I've installed prometheus using helm into my kubernetes cluster as follows;
helm list
NAME NAMESPACE REVISION UPDATED STATUS CHART APP VERSION
prometheus prometheus 9 2021-09-07 08:54:54.262013 +0100 +01 deployed prometheus-14.6.0 2.26.0
I am trying to apply external_labels in the values.yaml to identify the time series sent to Alertmanager. I've used the prometheus docs to get what I believe to be the correct config, as below;
alertmanagerFiles:
alertmanager.yml:
global:
external_labels:
environment: 'perf'
My installation goes ok;
helm upgrade --install prometheus .
However my prometheus-server pod is crashing due to the following error;
level=error ts=2021-09-06T18:49:25.059Z caller=coordinator.go:124 component=configuration msg="Loading configuration file failed" file=/etc/config/alertmanager.yml err="yaml: unmarshal errors:\n line 2: fie │
│ ld external_labels not found in type config.plain"
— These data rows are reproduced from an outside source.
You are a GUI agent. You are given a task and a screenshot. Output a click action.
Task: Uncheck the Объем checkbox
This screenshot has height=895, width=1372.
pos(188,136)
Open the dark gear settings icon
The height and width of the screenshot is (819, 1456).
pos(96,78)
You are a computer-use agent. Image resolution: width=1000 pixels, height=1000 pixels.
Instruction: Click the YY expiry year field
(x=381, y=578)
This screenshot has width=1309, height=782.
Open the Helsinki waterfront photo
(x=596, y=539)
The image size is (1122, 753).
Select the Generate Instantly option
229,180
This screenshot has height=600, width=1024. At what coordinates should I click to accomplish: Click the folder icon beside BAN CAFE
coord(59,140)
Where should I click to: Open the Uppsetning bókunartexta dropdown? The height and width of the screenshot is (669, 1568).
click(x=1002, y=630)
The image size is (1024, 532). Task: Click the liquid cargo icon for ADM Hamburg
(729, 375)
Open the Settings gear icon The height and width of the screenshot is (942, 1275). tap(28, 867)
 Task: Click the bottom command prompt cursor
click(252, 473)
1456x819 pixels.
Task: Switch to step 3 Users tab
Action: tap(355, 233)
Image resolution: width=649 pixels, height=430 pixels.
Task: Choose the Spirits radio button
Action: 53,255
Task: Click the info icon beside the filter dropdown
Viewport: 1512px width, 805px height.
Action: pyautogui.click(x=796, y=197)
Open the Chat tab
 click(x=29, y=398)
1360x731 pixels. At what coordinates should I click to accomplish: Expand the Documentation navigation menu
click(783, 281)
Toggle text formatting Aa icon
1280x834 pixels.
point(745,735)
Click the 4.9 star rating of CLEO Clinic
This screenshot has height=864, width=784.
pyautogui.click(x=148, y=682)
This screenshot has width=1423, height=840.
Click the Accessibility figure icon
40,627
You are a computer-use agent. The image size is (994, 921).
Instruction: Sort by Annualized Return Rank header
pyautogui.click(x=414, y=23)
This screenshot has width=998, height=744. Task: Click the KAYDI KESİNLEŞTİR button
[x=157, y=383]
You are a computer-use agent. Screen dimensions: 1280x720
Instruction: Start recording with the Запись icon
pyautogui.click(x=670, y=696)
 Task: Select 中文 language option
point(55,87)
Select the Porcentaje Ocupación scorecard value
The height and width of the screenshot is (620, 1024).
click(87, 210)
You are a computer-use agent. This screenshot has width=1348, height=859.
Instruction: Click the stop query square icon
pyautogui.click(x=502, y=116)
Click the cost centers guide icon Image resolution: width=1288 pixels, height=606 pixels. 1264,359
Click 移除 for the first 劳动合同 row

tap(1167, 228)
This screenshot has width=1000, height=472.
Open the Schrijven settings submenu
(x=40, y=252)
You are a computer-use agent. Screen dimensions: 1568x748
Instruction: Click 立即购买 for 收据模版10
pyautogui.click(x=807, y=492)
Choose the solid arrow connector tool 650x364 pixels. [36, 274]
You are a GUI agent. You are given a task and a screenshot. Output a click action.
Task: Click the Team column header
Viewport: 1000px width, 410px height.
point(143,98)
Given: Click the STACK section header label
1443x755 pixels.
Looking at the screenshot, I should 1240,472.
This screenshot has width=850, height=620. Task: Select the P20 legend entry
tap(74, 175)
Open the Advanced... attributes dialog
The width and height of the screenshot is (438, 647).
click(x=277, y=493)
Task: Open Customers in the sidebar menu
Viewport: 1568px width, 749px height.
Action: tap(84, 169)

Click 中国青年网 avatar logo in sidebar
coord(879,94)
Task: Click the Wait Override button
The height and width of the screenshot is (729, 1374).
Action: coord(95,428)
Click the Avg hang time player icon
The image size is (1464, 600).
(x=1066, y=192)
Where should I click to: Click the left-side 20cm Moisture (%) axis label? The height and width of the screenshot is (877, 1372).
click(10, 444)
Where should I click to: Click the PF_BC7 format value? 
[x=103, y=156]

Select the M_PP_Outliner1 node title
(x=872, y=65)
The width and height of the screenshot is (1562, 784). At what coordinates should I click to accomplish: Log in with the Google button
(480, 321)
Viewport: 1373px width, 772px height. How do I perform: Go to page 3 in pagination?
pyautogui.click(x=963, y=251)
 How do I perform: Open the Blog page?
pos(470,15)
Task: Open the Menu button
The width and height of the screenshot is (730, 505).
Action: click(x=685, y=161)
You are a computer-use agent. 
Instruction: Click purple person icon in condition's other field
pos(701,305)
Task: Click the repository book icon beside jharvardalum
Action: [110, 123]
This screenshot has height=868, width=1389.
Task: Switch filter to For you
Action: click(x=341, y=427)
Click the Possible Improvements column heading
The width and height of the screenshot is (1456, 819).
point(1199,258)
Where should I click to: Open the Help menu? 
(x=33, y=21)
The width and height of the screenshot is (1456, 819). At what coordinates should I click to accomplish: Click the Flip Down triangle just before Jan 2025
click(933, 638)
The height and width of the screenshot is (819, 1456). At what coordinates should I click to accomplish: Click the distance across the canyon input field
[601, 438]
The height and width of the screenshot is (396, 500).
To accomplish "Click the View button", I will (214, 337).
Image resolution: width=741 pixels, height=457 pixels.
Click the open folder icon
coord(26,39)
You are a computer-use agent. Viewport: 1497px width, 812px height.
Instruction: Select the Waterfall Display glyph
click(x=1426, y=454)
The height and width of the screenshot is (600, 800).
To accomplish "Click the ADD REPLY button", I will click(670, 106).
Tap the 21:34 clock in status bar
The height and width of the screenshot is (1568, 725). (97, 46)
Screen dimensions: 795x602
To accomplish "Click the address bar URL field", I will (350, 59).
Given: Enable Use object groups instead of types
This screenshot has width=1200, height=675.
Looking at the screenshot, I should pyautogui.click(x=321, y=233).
Many of the answers here point to indentation issues, however I can't see what I am doing wrong.. from the Prometheus docs;
global:
# The labels to add to any time series or alerts when communicating with
# external systems (federation, remote storage, Alertmanager).
external_labels:
[ <labelname>: <labelvalue> ... ]
I have been scratching my head on this for a week or two - would appreciate a second pair of more experienced eyes, thank you! 🙏
I have managed to get this working.. firstly I was putting the configuration in totally the wrong place. I figured this out when looking at the github page for prometheus alertmanager, and I could not see the field defined in the 'good config test', so it must be configured elsewhere..
Indeed the prometheus config page says so - so I added a section under ## Prometheus server ConfigMap entries;
serverFiles:
prometheus.yml:
global:
external_labels:
environment: perf
This did not work either, the pod was crashing. Turns out this should be configured in the part in the values.yaml which configures the prometheus-server container itself - where the top level field = server, and we can see the default global values are also configured here. So I added external_labels into this section;
server:
global:
scrape_interval: 1m
scrape_timeout: 10s
evaluation_interval: 1m
external_labels:
environment: perf
When I upgraded using helm upgrade --install prometheus .
I can now see the correct config in kubectl get cm prometheus-server -o yaml
, plus my Pager Duty alerts are now showing the environment name in the Summary.
A little side tip on how to test alerts without having to kill pods/create OOMs etc is to create an alert expr: which constantly fires (e.g kube_pod_container_status_restarts_total > 3
) which I did by accident but proved to be quite useful.